§ **PROBLEMA**:
Riscrivi le righe che vanno da quella contenente "Screen dimensions: 1338x896" fino a quella contenente "tap(300, 98)", estremi inclusi, sostituendo "dropdown" con "menu" e lasciando invariato tutto il resto.
• • •
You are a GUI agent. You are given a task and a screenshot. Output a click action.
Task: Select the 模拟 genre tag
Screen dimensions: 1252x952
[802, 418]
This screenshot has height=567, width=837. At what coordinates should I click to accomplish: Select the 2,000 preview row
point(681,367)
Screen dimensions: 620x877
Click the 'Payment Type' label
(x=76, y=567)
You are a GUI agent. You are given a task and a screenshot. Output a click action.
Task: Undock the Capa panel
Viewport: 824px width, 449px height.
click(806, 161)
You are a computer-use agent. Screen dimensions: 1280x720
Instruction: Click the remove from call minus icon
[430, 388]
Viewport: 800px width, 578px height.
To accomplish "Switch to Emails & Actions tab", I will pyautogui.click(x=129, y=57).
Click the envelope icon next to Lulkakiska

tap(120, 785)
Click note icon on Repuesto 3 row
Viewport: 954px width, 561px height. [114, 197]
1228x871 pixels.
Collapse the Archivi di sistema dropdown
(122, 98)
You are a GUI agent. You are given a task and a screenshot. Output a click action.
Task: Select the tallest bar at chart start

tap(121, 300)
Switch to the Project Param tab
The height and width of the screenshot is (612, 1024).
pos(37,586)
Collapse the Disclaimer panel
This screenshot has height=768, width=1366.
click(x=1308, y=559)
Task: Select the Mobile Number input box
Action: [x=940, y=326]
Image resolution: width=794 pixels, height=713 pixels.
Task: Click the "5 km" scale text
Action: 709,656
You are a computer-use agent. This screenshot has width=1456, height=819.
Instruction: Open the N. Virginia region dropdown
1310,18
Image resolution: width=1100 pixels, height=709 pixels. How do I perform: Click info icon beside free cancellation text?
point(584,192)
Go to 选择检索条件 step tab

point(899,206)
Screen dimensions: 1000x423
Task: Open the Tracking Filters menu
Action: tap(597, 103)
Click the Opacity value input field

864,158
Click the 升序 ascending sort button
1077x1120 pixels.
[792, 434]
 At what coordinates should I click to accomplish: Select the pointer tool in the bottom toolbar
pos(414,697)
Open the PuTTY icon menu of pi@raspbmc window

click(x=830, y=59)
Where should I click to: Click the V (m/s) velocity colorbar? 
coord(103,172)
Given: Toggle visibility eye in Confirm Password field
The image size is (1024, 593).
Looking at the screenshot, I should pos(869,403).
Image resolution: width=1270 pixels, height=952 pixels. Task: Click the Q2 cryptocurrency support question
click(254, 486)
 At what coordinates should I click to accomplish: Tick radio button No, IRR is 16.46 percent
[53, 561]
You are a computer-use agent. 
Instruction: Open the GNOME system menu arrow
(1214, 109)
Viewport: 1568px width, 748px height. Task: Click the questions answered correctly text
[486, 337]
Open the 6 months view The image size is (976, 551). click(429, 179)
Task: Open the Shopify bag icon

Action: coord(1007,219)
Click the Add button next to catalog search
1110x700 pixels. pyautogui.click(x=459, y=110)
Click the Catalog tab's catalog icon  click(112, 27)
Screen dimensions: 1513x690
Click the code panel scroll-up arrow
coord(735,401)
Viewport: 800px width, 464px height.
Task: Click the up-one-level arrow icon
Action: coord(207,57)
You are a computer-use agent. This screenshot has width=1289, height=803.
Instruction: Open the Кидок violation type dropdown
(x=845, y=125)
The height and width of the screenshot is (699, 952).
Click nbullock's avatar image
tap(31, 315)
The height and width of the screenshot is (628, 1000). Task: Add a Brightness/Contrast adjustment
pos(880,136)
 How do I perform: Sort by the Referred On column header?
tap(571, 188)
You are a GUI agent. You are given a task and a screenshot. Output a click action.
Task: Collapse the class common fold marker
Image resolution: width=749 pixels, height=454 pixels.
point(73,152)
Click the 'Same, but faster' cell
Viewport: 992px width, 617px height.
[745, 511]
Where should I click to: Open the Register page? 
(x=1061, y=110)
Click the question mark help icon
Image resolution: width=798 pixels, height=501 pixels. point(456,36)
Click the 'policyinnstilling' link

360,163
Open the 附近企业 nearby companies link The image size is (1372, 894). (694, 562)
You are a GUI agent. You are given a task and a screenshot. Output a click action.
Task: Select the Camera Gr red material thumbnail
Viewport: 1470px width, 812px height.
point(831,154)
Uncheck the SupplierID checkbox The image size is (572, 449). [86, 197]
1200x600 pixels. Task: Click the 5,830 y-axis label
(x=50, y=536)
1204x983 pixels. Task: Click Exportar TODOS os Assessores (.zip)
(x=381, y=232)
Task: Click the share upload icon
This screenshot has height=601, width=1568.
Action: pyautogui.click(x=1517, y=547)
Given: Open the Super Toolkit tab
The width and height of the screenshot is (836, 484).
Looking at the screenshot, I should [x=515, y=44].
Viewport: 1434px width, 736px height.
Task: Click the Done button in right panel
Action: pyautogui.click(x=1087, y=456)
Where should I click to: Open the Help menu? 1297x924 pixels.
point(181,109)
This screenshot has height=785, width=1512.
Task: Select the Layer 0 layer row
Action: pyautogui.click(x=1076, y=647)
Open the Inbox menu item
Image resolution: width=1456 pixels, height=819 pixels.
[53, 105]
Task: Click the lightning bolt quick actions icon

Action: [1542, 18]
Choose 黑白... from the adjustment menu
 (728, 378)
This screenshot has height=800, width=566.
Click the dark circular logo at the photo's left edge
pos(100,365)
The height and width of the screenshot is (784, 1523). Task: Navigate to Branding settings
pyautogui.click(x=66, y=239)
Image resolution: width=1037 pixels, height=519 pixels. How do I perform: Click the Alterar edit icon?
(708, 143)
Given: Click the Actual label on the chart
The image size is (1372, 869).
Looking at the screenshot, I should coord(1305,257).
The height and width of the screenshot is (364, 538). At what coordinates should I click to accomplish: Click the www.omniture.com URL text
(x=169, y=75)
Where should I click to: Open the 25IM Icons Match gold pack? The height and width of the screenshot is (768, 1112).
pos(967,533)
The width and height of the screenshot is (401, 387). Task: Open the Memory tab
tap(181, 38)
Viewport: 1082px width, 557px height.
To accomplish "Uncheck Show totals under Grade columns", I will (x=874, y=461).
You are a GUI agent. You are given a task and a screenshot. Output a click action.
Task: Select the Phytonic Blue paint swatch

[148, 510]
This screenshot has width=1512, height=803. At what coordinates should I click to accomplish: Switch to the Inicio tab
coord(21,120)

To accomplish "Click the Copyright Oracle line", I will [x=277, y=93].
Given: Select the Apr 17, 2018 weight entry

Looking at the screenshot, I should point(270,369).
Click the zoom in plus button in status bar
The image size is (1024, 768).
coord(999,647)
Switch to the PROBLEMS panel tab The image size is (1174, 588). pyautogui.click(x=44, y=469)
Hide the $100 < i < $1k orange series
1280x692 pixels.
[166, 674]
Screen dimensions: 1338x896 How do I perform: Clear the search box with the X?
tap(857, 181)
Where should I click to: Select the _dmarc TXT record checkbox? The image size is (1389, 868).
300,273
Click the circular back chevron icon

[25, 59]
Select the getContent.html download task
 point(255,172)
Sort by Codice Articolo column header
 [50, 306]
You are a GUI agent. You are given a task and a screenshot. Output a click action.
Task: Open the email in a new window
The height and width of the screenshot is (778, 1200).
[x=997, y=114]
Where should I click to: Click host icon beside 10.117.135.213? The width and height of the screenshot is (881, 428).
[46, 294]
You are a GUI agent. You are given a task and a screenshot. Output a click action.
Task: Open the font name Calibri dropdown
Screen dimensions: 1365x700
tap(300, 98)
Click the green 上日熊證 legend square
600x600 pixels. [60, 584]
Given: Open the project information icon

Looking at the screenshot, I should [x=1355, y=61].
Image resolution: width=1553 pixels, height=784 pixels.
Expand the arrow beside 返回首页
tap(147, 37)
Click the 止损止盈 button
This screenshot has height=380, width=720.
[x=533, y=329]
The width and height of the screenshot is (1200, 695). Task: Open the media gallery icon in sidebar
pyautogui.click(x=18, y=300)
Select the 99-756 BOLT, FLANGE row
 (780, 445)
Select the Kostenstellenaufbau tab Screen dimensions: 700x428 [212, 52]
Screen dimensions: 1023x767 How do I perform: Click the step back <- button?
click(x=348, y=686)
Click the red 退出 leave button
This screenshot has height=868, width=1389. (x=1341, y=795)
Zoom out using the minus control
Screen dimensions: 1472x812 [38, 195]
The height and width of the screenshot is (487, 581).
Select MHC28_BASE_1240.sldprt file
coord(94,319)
• • •
§ **RISULTATO DEL COMPITO**:
Screen dimensions: 1338x896 How do I perform: Clear the search box with the X?
tap(857, 181)
Where should I click to: Select the _dmarc TXT record checkbox? The image size is (1389, 868).
300,273
Click the circular back chevron icon

[25, 59]
Select the getContent.html download task
 point(255,172)
Sort by Codice Articolo column header
 [50, 306]
You are a GUI agent. You are given a task and a screenshot. Output a click action.
Task: Open the email in a new window
The height and width of the screenshot is (778, 1200).
[x=997, y=114]
Where should I click to: Click host icon beside 10.117.135.213? The width and height of the screenshot is (881, 428).
[46, 294]
You are a GUI agent. You are given a task and a screenshot. Output a click action.
Task: Open the font name Calibri menu
Screen dimensions: 1365x700
tap(300, 98)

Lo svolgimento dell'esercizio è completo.